Combinations of these adaptations were tested leading to over 50 different KF versions. In Table 1, a small subset of the most successful implementations is summarized.
Table 1

Overview of various KF methods and their corresponding settings

KF version

KC

Description

Undetected lesions

1

H’smith

Original KF algorithm

13

2

H’smith

Temporal smoothing was added

11

3

H’smith

Frame times of the scan data adjusted

2

4

H’smith

Liver KC reclassified as tumour KC, classification of 9- to 60-min p.i.

4

5

H’smith

Liver KC reclassified as tumour KC, classification of 20- to 60-min p.i.

2

6

H’smith

Liver KC omitted

6

7

H’smith

Liver and vertebrae KS omitted

1

8

VUmc

Original KF algorithm

10

9

VUmc

Liver KC reclassified as tumour KC, temporal smoothing, classification of 15- to 60-min p.i.

2

Only the results of the original KF and the eight most successful adaptations are provided. KC, kinetic class; KF, kinetic filtering; p.i., post injection.

Performance evaluations

For each test and retest scan of the TRT dataset, (combinations of) the above-mentioned adapted versions of the KF method were applied to automatically segment the tumour. In addition, the A50% method was applied as reference semi-automated lesion delineation. The metabolically active tumour volume and SUV TRT (percentage difference and absolute differences) for both measures were compared using those lesions that were detected by both methods. The absolute difference and relative TRT variability for volume and SUV between test and retest data were calculated for both the KF and A50% methods for all identified lesions (within the manually predefined lesion masks) and averaged. The TRT variability was calculated as the absolute value of difference between the test and retest value, divided by the mean of both measurements and multiplied by 100. In order to further compare the A50% and KF segmentation performance, the number of lesions that could be reliably segmented by each method was reported.

Results

The TACs of the Hammersmith and VUmc KC are shown in Figure 1. Though the shape of the KCs appear to be similar, differences can be observed in amplitude, standard deviations, frame distribution and total scan time (90 vs. 60 min for Hammersmith and VUmc scans, respectively).
Figure 1

Hammersmith (A) and VUmc (B) kinetic classes.

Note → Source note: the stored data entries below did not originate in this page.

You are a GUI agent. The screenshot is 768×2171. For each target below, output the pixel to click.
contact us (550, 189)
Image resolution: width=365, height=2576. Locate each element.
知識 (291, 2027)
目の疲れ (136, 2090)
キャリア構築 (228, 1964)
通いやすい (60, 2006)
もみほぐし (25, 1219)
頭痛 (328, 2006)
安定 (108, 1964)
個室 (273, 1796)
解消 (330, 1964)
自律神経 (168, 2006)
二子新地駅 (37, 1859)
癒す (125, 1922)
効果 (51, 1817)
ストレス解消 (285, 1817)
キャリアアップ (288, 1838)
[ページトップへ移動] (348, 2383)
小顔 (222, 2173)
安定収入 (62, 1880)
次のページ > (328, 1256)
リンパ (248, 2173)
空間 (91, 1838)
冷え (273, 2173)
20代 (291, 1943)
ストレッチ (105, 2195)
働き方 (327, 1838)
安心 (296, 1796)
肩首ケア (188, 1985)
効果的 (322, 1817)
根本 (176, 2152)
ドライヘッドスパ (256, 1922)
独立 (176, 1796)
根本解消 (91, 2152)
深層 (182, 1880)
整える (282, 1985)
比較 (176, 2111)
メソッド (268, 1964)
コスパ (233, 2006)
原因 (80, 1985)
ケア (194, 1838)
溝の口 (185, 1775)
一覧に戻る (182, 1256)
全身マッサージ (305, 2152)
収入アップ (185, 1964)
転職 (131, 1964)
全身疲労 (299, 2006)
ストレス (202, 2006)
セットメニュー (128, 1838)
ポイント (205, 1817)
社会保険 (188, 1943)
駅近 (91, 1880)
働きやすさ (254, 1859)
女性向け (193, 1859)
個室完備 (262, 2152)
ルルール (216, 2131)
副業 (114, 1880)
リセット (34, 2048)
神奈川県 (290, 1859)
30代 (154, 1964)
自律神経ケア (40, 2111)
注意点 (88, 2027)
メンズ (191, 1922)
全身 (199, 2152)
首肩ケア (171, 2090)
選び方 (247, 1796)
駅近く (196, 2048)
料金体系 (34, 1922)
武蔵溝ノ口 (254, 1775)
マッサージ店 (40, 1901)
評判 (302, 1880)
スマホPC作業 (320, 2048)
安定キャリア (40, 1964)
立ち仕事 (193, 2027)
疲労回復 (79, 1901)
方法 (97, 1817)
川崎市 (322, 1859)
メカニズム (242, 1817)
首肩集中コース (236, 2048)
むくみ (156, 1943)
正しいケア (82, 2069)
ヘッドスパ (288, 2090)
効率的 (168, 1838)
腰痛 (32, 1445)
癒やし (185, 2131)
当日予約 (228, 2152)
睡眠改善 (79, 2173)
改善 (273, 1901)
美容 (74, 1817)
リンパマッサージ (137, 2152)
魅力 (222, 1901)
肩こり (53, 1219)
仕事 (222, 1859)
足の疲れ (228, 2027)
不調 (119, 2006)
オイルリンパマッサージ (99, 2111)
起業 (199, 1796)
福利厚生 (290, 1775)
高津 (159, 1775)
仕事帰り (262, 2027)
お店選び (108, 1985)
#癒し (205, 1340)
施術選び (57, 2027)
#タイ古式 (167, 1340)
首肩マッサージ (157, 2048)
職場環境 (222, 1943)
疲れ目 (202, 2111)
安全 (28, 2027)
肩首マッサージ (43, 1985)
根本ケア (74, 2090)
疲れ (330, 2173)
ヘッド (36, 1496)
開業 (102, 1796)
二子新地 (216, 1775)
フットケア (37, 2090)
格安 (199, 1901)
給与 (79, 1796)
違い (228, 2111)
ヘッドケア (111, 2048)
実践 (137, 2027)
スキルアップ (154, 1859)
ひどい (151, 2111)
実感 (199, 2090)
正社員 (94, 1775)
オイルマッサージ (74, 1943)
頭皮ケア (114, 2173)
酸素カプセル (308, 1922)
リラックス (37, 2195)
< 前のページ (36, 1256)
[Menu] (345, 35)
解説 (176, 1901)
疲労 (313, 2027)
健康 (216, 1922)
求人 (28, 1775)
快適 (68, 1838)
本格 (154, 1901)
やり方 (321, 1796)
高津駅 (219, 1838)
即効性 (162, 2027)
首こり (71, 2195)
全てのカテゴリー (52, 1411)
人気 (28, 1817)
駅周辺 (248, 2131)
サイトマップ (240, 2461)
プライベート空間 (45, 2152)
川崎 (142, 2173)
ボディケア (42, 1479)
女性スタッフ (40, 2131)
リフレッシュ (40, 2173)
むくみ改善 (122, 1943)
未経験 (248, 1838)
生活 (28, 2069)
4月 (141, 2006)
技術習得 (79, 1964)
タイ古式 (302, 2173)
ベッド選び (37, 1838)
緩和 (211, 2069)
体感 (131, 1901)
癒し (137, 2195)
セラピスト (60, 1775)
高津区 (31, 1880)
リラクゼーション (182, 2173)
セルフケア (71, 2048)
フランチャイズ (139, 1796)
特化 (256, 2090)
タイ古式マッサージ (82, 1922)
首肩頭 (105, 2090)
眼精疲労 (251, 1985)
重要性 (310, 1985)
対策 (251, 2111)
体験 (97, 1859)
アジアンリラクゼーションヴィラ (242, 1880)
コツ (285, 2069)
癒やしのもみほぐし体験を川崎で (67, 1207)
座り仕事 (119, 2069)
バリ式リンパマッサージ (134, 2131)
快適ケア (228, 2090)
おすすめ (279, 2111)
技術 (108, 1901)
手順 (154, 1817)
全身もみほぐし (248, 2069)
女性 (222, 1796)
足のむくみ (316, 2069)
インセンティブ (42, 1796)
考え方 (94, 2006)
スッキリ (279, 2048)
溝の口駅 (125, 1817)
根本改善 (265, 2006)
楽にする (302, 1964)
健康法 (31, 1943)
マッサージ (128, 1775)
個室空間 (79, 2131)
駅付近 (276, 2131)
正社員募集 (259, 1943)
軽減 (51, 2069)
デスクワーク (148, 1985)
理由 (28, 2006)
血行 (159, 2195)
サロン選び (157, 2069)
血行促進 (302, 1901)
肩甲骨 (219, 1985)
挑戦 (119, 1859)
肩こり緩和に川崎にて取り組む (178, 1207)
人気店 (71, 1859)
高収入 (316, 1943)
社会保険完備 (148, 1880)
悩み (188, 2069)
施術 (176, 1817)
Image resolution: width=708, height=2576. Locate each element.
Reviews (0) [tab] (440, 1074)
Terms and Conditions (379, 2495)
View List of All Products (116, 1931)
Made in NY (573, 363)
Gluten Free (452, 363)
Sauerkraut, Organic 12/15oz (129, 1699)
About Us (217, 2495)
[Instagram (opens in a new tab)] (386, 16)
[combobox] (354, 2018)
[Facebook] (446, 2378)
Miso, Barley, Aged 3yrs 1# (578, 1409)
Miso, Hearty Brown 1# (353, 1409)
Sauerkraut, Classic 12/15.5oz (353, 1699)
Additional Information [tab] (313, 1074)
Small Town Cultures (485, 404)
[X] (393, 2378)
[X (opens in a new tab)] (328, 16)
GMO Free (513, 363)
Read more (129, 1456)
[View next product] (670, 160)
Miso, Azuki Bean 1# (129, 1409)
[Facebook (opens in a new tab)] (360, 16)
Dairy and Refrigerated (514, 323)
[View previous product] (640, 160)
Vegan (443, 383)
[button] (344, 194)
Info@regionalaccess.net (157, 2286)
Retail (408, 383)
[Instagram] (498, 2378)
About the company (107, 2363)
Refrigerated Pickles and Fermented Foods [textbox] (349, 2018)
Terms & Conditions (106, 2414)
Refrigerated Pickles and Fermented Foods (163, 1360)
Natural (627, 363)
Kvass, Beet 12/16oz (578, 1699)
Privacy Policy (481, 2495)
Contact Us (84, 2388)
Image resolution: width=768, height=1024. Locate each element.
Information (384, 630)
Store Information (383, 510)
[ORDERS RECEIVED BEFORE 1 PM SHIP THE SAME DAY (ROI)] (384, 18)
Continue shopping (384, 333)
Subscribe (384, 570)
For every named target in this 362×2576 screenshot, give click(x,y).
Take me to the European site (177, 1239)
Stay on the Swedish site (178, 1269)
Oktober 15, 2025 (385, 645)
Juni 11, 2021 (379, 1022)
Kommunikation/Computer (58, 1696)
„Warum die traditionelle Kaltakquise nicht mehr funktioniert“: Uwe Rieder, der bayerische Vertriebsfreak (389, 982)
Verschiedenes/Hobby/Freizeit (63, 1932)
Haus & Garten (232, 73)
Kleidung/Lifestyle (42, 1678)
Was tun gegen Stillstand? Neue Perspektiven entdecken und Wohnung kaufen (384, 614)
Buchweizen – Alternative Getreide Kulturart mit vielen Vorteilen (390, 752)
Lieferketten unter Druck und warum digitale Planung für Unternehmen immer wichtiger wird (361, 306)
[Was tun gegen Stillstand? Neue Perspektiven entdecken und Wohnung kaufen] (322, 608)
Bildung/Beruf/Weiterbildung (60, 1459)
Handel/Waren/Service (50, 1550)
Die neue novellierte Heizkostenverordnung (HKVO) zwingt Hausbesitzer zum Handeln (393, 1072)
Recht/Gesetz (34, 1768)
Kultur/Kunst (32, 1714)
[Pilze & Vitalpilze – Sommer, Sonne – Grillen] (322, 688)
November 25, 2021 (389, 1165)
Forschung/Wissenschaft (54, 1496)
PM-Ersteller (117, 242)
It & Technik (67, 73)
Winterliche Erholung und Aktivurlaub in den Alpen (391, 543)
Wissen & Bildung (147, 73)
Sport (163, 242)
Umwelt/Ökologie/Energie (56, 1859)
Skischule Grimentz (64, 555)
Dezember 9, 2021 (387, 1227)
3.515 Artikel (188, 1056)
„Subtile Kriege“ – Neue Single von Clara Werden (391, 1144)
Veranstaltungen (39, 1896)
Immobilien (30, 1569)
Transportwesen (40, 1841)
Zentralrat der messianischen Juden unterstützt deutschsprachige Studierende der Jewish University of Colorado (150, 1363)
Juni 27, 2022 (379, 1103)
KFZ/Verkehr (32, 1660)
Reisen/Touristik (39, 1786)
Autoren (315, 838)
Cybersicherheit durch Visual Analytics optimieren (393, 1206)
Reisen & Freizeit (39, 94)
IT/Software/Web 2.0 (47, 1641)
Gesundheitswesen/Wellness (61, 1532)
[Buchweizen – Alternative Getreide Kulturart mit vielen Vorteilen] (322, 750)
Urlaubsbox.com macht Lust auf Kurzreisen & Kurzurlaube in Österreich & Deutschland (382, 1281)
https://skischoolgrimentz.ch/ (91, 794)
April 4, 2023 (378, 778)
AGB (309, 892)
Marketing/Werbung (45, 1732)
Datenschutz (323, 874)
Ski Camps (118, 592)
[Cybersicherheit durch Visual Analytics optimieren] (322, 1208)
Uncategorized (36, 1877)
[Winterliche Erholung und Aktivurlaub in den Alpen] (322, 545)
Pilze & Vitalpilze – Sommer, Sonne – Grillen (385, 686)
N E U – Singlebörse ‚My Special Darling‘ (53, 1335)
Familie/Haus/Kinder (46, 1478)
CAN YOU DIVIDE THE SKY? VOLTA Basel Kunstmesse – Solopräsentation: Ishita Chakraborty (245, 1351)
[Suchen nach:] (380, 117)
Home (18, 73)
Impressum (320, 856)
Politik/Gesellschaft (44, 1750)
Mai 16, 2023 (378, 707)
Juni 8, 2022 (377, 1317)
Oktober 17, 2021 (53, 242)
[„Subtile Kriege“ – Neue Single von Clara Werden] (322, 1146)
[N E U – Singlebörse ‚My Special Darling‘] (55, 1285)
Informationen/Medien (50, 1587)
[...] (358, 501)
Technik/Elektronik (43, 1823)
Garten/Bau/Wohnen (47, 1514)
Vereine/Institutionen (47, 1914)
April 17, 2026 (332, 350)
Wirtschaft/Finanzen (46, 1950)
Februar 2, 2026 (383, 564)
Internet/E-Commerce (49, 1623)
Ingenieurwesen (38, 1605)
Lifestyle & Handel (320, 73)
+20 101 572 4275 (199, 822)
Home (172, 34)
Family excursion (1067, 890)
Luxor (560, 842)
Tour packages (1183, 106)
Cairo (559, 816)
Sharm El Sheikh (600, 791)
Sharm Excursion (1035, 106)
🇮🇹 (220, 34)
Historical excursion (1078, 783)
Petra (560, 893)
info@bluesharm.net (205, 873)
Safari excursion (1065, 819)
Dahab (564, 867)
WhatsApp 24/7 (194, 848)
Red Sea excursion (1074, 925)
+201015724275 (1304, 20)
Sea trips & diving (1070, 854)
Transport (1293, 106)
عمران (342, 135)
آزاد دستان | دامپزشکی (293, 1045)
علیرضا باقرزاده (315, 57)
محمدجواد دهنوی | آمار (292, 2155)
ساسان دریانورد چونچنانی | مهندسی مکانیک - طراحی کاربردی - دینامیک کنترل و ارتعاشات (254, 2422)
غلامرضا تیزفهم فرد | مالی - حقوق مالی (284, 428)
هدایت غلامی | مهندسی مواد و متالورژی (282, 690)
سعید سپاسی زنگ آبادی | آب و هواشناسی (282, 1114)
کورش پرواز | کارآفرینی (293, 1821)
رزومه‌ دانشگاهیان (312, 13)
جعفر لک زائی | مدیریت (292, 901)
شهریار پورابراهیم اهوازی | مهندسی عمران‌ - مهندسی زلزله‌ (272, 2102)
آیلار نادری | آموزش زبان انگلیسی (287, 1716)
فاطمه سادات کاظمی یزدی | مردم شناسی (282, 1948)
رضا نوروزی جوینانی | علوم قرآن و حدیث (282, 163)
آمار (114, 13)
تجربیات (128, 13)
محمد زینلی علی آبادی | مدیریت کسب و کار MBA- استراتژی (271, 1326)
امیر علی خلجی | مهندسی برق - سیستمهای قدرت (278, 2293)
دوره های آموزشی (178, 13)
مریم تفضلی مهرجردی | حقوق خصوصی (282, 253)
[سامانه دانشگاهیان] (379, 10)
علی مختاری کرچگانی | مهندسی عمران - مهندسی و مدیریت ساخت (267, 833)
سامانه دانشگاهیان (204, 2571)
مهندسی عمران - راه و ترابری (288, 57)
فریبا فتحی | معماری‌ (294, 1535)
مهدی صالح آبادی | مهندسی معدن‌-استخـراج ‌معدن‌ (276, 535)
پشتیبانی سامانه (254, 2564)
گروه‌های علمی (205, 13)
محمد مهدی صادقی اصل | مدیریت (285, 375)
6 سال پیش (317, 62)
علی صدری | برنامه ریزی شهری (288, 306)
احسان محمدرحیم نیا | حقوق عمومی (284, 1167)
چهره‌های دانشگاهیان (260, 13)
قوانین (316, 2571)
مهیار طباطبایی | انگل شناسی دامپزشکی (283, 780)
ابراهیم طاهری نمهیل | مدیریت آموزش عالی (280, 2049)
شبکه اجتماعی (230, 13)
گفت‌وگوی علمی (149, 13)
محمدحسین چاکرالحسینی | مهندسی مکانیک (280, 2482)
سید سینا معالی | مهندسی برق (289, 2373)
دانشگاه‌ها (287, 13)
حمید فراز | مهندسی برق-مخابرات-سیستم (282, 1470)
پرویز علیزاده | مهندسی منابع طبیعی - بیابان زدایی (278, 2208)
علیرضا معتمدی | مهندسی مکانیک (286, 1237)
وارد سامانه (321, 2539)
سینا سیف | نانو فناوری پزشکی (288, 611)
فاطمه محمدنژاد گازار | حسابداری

The original as well as various modified versions of the KF method provided very poor segmentation results when applied to FBP-reconstructed images due to image artefacts. Figure 2A is an example of the result of post-processing a FBP-reconstructed image with the kinetic-filtering method. The artefacts that are visible on the original FBP image (Figure 3A) are clearly affecting the classification of the kinetic-filtering method (Figure 2A). Therefore, we only considered OSEM-reconstructed images of both KF and A50% (Figures 3B, C and 2B).
Figure 2

Example of KF classification. Example of a KF classification of an axial slice, FBP- (A) versus OSEM- (B) reconstructed image; the black arrow points at tumour segmentation from corresponding images shown in Figure 3.

Figure 3

Example [18F]FLT PET axial slice, FBP and OSEM reconstructed. Axial slice showing [18F]FLT uptake, using FBP and OSEM reconstructions: FBP, 60-min p.i. (A); OSEM, 5-min p.i. (B); OSEM, 60-min p.i. The tumour has a coloured overlay of the lesion mask (C).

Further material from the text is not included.